[Data to examine Boundary: Start]

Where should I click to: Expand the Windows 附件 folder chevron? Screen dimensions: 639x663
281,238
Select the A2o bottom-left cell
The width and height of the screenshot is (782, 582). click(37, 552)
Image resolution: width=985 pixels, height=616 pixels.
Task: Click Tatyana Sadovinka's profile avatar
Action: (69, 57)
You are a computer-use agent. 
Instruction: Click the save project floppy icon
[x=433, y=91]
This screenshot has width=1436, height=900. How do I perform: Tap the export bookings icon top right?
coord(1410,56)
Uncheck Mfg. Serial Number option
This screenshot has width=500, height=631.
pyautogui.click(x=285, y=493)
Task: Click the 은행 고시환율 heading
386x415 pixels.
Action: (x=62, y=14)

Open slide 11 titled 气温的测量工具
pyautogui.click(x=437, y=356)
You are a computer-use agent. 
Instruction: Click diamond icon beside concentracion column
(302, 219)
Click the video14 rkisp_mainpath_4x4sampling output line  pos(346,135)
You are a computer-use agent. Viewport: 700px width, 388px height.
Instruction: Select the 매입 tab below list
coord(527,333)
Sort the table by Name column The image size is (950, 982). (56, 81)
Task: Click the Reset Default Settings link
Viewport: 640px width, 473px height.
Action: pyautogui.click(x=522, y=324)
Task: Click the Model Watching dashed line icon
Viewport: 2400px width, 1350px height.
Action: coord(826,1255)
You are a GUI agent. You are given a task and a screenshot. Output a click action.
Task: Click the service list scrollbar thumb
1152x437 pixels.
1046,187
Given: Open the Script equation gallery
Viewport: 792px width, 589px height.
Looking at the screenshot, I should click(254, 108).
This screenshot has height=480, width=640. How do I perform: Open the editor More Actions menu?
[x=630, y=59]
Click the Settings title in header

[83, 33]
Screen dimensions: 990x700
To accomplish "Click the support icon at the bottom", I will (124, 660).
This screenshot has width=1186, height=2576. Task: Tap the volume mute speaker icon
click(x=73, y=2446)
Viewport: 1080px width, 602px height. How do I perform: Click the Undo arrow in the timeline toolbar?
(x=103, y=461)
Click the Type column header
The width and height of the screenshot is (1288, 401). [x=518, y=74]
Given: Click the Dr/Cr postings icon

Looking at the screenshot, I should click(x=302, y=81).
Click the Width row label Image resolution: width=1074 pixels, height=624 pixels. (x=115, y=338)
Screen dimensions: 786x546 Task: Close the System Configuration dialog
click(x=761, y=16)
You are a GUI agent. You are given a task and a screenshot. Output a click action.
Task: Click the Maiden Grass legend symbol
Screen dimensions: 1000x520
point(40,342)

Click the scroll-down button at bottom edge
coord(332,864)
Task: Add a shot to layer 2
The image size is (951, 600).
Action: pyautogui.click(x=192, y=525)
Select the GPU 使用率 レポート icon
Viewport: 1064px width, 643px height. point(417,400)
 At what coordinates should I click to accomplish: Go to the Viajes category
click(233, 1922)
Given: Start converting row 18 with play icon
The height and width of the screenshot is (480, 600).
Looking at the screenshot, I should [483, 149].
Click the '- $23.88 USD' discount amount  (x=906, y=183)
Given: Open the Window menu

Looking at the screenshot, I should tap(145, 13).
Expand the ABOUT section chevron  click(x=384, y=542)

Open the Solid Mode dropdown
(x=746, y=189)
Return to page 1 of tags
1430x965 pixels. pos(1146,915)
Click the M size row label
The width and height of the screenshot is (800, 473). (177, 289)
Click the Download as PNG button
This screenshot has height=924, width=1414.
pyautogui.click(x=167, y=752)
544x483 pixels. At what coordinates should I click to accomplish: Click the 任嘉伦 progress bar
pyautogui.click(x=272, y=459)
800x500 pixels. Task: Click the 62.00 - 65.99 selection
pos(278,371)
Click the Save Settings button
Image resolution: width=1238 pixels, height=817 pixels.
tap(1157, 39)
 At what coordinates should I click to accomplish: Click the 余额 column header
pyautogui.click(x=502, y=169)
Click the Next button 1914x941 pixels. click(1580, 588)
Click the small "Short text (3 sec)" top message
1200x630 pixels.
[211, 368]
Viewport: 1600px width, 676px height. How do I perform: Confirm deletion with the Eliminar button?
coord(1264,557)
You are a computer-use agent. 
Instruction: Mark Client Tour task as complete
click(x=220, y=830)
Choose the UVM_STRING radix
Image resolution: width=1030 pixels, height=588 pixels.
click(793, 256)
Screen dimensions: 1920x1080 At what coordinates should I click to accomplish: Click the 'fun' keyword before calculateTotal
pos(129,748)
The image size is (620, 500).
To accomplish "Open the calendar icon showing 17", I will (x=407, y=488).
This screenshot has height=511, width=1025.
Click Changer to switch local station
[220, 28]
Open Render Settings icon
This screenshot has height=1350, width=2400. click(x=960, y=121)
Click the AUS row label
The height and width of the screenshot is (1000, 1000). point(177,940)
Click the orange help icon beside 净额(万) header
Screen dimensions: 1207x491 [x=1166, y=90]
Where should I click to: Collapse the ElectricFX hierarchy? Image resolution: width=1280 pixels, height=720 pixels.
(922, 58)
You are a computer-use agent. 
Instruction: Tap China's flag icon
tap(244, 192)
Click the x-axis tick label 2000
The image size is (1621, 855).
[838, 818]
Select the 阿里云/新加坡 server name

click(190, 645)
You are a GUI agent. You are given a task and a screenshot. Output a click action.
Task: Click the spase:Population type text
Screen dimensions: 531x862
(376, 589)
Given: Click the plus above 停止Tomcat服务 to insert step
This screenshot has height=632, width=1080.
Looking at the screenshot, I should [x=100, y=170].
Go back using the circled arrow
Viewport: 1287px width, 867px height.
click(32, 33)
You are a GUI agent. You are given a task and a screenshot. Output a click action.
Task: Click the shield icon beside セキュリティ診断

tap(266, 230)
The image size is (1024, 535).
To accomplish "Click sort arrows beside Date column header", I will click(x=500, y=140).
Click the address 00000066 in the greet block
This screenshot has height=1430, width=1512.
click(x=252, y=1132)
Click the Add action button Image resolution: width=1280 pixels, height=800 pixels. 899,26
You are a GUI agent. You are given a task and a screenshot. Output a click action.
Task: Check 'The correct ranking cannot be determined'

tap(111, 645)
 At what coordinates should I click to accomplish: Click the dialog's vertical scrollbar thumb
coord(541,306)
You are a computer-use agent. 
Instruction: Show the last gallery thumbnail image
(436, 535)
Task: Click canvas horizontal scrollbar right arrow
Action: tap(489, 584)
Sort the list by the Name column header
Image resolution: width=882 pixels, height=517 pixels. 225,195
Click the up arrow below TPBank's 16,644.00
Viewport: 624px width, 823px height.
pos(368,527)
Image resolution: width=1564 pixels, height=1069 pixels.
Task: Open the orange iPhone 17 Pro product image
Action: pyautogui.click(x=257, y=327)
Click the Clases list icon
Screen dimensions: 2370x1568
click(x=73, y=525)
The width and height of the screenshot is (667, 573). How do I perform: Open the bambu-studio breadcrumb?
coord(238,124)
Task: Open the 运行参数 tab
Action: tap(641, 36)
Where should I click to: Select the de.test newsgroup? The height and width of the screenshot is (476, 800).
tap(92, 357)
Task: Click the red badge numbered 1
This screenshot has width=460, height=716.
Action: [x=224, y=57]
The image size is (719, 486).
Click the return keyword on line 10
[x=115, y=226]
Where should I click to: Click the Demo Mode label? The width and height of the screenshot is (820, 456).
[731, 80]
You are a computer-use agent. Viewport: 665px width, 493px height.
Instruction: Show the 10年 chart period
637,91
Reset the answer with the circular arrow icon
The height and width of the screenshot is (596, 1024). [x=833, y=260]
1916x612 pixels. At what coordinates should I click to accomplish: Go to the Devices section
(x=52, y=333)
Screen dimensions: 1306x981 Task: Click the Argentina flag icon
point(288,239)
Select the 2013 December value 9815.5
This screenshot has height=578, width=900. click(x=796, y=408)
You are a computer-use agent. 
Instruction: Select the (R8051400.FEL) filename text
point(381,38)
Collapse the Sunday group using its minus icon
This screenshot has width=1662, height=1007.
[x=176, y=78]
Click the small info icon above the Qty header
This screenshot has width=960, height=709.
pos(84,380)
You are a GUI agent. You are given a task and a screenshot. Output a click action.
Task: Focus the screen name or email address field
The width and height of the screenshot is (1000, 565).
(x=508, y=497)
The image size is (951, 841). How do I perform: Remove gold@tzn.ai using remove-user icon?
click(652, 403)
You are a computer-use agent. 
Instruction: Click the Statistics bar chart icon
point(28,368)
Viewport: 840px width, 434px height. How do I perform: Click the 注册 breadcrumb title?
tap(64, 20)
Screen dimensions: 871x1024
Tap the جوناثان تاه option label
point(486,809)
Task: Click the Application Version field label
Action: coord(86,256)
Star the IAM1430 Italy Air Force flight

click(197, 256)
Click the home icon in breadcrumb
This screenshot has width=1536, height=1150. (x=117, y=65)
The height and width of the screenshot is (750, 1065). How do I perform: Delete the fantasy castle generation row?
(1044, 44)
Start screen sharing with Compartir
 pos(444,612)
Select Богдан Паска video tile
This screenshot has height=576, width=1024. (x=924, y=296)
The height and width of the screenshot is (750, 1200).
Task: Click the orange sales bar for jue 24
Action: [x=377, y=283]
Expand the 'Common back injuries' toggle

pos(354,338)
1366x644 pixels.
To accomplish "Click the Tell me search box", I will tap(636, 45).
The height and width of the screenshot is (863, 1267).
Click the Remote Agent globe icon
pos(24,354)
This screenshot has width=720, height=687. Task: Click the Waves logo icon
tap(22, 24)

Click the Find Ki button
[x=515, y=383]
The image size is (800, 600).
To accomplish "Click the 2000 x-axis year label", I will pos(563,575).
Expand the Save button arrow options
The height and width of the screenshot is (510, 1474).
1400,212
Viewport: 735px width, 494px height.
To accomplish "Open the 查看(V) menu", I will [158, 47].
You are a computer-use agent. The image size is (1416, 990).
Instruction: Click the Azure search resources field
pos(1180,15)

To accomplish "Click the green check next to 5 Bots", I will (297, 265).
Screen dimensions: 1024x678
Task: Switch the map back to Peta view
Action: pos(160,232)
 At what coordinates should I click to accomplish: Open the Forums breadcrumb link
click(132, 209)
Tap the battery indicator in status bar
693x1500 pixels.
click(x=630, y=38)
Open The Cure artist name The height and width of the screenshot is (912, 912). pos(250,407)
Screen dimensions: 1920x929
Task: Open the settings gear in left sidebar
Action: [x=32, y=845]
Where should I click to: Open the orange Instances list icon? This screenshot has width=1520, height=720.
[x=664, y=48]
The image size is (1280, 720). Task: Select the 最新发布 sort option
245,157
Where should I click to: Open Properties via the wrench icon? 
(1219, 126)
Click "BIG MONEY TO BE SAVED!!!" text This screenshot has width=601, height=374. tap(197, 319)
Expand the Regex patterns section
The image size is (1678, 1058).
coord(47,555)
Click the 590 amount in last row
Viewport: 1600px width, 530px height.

[Data to examine Boundary: End]

[Work order] How many of the lines above include the string "address"? Answer with the number only.

[Reply] 2